*RECORD EXCERPTS*:
-- begin --
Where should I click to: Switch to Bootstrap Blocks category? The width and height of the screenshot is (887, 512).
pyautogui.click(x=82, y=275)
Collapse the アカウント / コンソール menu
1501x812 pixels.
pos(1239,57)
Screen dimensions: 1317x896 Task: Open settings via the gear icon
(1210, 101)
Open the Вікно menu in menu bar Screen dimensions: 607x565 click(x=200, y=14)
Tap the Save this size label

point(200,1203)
-- end --
-- begin --
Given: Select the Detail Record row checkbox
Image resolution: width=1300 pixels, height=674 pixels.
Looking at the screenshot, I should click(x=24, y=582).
-- end --
-- begin --
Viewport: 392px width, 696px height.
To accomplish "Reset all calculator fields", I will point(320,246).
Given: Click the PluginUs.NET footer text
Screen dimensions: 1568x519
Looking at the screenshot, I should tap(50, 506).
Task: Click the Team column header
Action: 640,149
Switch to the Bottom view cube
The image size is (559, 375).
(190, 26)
-- end --
*PROBLEM REQUIREMENTS*: Replace "gear icon" with "cog icon" in everything from the line containing "Screen dimensions: 1317x896" down to the line containing "point(200,1203)". Leave all other text unchanged and give only those lines.

*EXPECTED OUTPUT*:
Screen dimensions: 1317x896 Task: Open settings via the cog icon
(1210, 101)
Open the Вікно menu in menu bar Screen dimensions: 607x565 click(x=200, y=14)
Tap the Save this size label

point(200,1203)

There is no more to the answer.